Right now I'm just trying to think about the philosophy of "buy better glass with a cheap body vs. an expensive body and cheap glass", but also the fact that I could eventually outgrow a body (which is still a considerable investment in my book). Has anyone bought the 5100 and noticed that they wanted more? Or has anyone bought the 7k and thought it wasn't worth the price point? I'm pretty sure I'll be satisfied with either, stepping up from a compact, but I'm thinking for the future and thinking that I might appreciate direct buttons and build quality when I have enough experience to actually get irritated over menu-digging and a plasticky feel. That way, I won't have to get a new body...


----------



## MTVision

o hey tyler said:
			
		

> But you cannot control them simultaneously without having to hold a button. Once you go dual command dial, you never go back.
> 
> CLS is actually a really usable feature that's great even for entry level photographers. Canon has a similar system that was implemented with the 7D. Limiting yourself to only AF lenses also bottlenecks how much money you spend on a lens. Some people might be happy with a 35-70 f/2.8 AF-D on a D7000, and it will autofocus. When you have a D5100, you are limited to AF-S lenses if you want autofocus.
> 
> Yes, you are correct. More external controls are great, and very useful.
> 
> They have the same LCD screen on the back, and the D7k has one on the top as well which is useful. I use the LCD screen on my 5D and 5D Mark II quite regularly.
> 
> In addition to what you mentioned (and were clearly biased by being a D5100 user) the D7000 also has a faster burst rate, more autofocus points, a 100% viewfinder, longer battery life, better dynamic range, and it's weather sealed.
> 
> OP, personally I would get a D7k.



The LCD on the d5100 is a swivel screen. I think that's what he was talking about. 

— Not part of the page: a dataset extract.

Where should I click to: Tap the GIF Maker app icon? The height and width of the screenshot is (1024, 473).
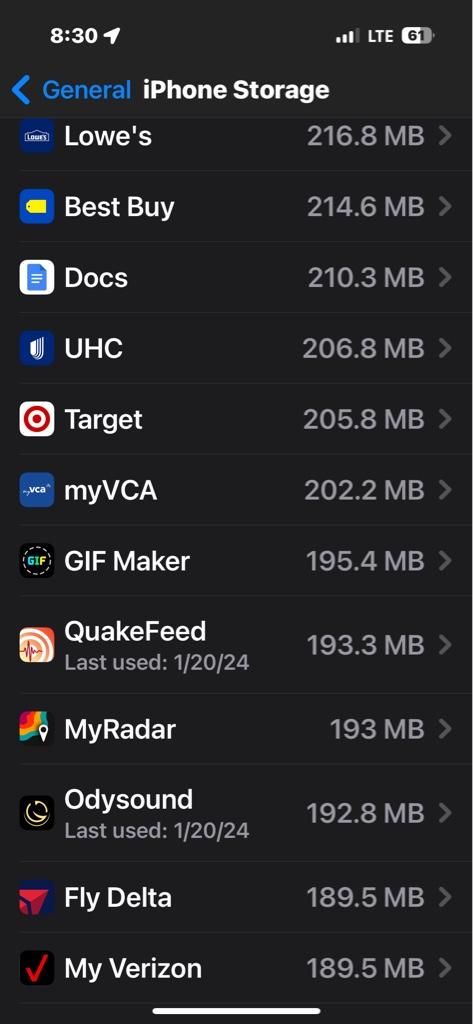tap(37, 561)

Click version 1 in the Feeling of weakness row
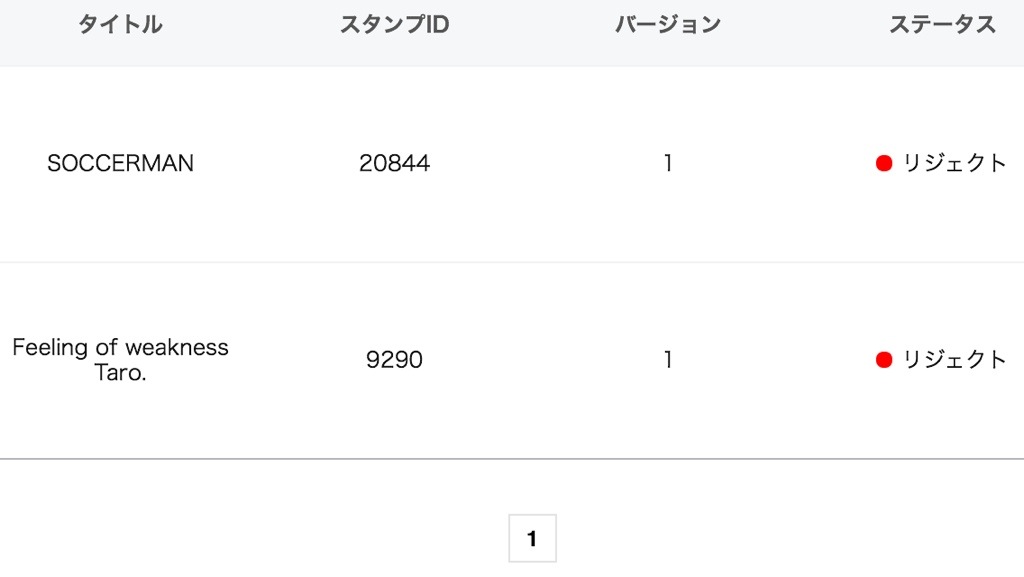click(667, 360)
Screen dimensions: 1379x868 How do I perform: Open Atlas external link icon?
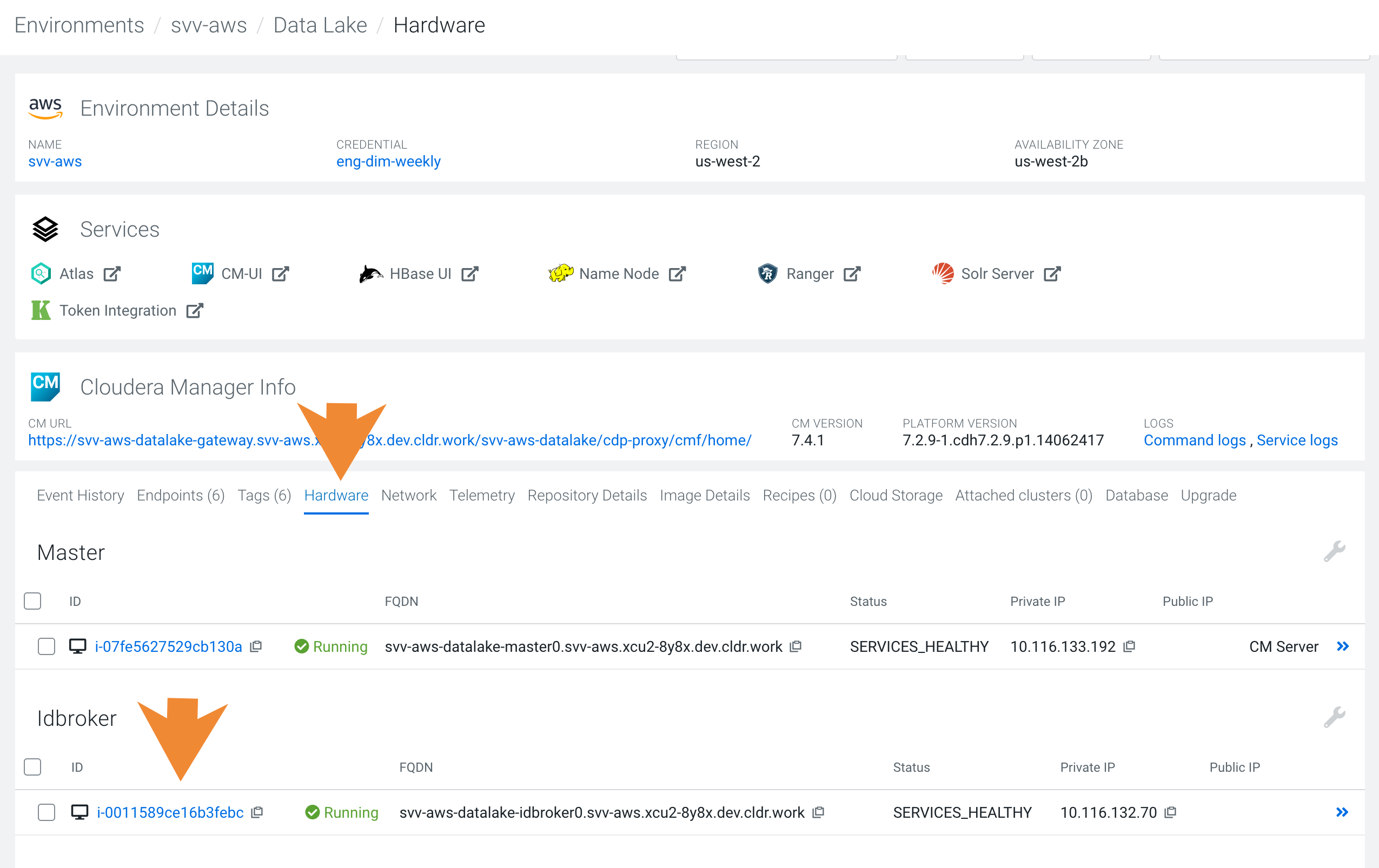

Op - I have the d5100 and I'd go for the d7000 in a heartbeat.


----------



## photo_joe

If you can afford it go with the D7000, no reason to buy the D5100 and then in six months realize that the D7000 would have been a better choice.  Yes if you buy the D5100 you could buy better glass, but I think having the better body to start with would make it worth waiting for better glass.  I say get the D7000 with the kit lens and pick up a 50mm 1.8 and then get comfortable with the camera and save up for a good telephoto lens.  

What kind of photos would you be looking to take?  As this might also help with the decision, but more than likely I think if you get the D7000 you won't be dissappointed in the least.  

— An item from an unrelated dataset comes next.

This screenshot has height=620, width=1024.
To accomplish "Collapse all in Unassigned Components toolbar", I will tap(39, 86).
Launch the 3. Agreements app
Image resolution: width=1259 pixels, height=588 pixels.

I started with a D60 and within about 3 months I went out and got a D7000 since I wanted the extra features like duel button control and extra focus points.  It's easier to grow into the camera then buy what you think works now and then a short time later you want the bigger camera and realize you have to save for a while to get it.


----------



## Hammbone

I had the same problem and I went with the 5100 just because I found a good deal.


----------



## The_Duke

MTVision said:


> o hey tyler said:
> 
> 
> 
> 
> But you cannot control them simultaneously without having to hold a button. Once you go dual command dial, you never go back.CLS is actually a really usable feature that's great even for entry level photographers. Canon has a similar system that was implemented with the 7D. Limiting yourself to only AF lenses also bottlenecks how much money you spend on a lens. Some people might be happy with a 35-70 f/2.8 AF-D on a D7000, and it will autofocus. When you have a D5100, you are limited to AF-S lenses if you want autofocus.Yes, you are correct. More external controls are great, and very useful.They have the same LCD screen on the back, and the D7k has one on the top as well which is useful. I use the LCD screen on my 5D and 5D Mark II quite regularly.In addition to what you mentioned (and were clearly biased by being a D5100 user) the D7000 also has a faster burst rate, more autofocus points, a 100% viewfinder, longer battery life, better dynamic range, and it's weather sealed.OP, personally I would get a D7k.
> 
> 
> 
> The LCD on the d5100 is a swivel screen. I think that's what he was talking about. Op - I have the d5100 and I'd go for the d7000 in a heartbeat.
Click to expand...

 @tyler---- you are correct. I would like to have the second dial as I almost always leave the ISO at 100 unless absolutely nessacery. And the LCD screen I was referring to was the one on top. I would get rid of that one for more controls. I really like the switch on the D700 and the D3x to switch AF mode on the fly from area to single point. And yes I am a little biased in that I will deal with the so-called shortcomings of the D5100 for the price difference because I really like all my lenses. All but the macro are af-s and quite sharp ( click on the lenses in my sig to see the Slrgear.com review). I would like more AF points and better battery life and some of the other less talked about features but price was an issue and the D5100 has the same viewscreen, image sensor, and believe me if I could have spent the extra money I would have. Maybe you didn't notice (no disrespect intended) that I voted for the d7000 and that the first line still suggested the d7000 over the d5100 but I still thought it worth mentioning that the d5100 is still a very capable dslr. To the OP: you now have 2 d5100 owners suggesting the d7000 and all your votes are for the d7000. It's all up to you. The 18-105 is a great starting zoom; add a prime and you should be set for a while. In that time invest in a couple of filters and maybe some accessories that you find yourself wanting and start shooting.


----------



## coastalconn

If you can grab a D7000.  Don't be like me.  I started with a D5000.  I loved the IQ, but I quickly learned that I couldn't stand the lack of physical controls.  I also couldn't afford fancy AF-S lenses.  After 6 months I sold it and got a D90.  Still loved the IQ and loved the layout of the camera.  All of a sudden I found myself deeply entrenched with wildlife photography and now I have a D300 for the better af system, high frame rate and build quality beating it around in the woods.  Yes glass is very important, but you have to have a body to meet all of your needs first.  Just my humble opinion....


----------



## djacobox372

If you are looking for the most bang for your Buck the d5100 is the better choice--same sensor for a lot less $.  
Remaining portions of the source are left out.